On an extended thought: I feel like the Tongs result is a pointer in the right direction, because between it and the nature of Altdorf it raises the question of whether you could make an interaction between winds without trying to have one touch another close enough to form Dhar.
It's simple really: If you can't control the other wind yourself, just get someone else, or with an enchantment something else, to do it for you and build your efforts around that known quantity.
Then you have no one wind manipulating another, just getting several spellcasters with a good working relationship, letting each control their own contribution, and seeing if you can get something out of their combined efforts that's more than the sum of its parts.
Though, honestly, that's... basically just Windherding. Or at the very least, a subset of it we're likely to learn quite early on.
While an interesting idea and something i'd be interested in actually doing. It would require collaboration with some other mage to manipulate their wind alongside our manipulation of our wind to try and do research into mixing magics to create something else which is oof since i remember the idea of theorireticlly it being possible for if you managed to gather 8 mages of their respective colleges to all cast in tow together then they'd be able to create Quaysh but in turn you'd have all the mages rolling dices individually for a fuck up and that's basically a nightmare waiting to happen.
Not counting that said partner would require fine manipulation of his or her wind, probably does not have the same cheat as us to dispose of any dhar generated and would rely solely on the room we just used to nope any dhar generated, and such research is still very questionable to mages at large at least to the colleges stance on it even with our safeguards so we'd need somebody who we could trust to do such research with and even then, some of the knowledge we would use may have said mage were collaberating with question where we could have gotten it from which is dicey.
It's something i'm interested in to say the least, but the idea of needing more then one mage to cast a specific magic is one that seems to run into the issue of each mage needing to make dice roll to see if they succeed on their part which is oof, dicey as seen with the theoriretical example of creating Quaysh if you gathered a mage from each respective wind college to cast in tow to create it which is a disaster waiting to happen, at least with enchantment the consequences are reduced unless we roll hilariously bad.
Only example I can think of in quest lore of multiple magic users working together to create something bigger then what they would be able to do alone is the dwarves and elves working together, and even then it was only in artifice they managed to combine their work, not wind magic it's self of the elves unfortunately.
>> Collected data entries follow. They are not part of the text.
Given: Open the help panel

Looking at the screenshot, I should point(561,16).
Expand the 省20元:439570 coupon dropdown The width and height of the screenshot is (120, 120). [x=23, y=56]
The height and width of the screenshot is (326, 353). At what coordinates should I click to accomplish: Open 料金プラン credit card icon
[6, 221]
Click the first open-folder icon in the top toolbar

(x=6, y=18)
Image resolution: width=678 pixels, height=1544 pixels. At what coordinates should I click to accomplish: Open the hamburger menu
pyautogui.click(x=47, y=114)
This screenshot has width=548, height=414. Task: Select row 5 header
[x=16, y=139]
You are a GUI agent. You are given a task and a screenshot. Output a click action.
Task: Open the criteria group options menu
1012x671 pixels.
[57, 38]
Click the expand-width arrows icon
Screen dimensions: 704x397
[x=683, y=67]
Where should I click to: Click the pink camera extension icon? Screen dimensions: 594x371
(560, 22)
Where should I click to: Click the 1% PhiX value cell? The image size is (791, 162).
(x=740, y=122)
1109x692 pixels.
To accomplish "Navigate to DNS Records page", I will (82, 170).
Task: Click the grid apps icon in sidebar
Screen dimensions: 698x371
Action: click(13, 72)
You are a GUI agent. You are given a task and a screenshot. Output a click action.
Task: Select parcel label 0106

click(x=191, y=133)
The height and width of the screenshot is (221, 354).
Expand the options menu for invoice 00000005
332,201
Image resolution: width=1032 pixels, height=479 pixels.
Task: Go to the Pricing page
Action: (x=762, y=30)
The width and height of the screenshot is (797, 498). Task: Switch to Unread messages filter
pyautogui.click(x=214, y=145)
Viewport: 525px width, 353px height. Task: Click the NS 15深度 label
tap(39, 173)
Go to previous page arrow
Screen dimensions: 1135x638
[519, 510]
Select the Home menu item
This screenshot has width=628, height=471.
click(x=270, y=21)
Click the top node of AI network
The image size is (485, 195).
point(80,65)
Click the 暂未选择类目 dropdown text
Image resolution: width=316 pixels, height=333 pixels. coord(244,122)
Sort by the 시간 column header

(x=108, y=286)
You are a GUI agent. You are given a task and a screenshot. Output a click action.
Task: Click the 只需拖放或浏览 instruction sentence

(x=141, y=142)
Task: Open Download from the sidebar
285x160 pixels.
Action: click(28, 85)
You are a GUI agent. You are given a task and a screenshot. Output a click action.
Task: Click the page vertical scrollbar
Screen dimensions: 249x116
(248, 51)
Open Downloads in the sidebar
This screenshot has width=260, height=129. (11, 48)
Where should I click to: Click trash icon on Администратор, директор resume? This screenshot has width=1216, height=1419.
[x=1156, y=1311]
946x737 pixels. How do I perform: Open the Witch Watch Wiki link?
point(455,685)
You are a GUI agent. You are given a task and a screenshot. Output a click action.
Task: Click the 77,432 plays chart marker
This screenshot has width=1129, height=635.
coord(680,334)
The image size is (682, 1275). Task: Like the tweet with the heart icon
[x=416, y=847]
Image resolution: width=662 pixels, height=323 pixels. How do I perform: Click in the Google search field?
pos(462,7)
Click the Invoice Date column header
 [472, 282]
Rituals may be an exception to this rule though, as I don't have the quote but i'm preety sure unless my memory is failing me Boney said somewhere sometimes rituals require other winds to work although not sure if that was him mentioning it in reference to components in the ritual requiring different winds in them or the ritual it's self actually needing wind's to some extant being controlled or channeled into it.
Either way, as long as chance remains with wind magic, then arcane artifice is going to be the limits of combining multiple magic user's efforts unfortunately unless we encounter something to make the dice kinder to such efforts which can be translated on large to the rest of the colleges like say a god of magic and even that's dicey in how it would be received on large and the God in question.
Either way, some speculation I wanted to add to the thread. hm, now that I think about it oof then, the plausibility of multiple mages to cast wind magic is preety low then beside ritual magic.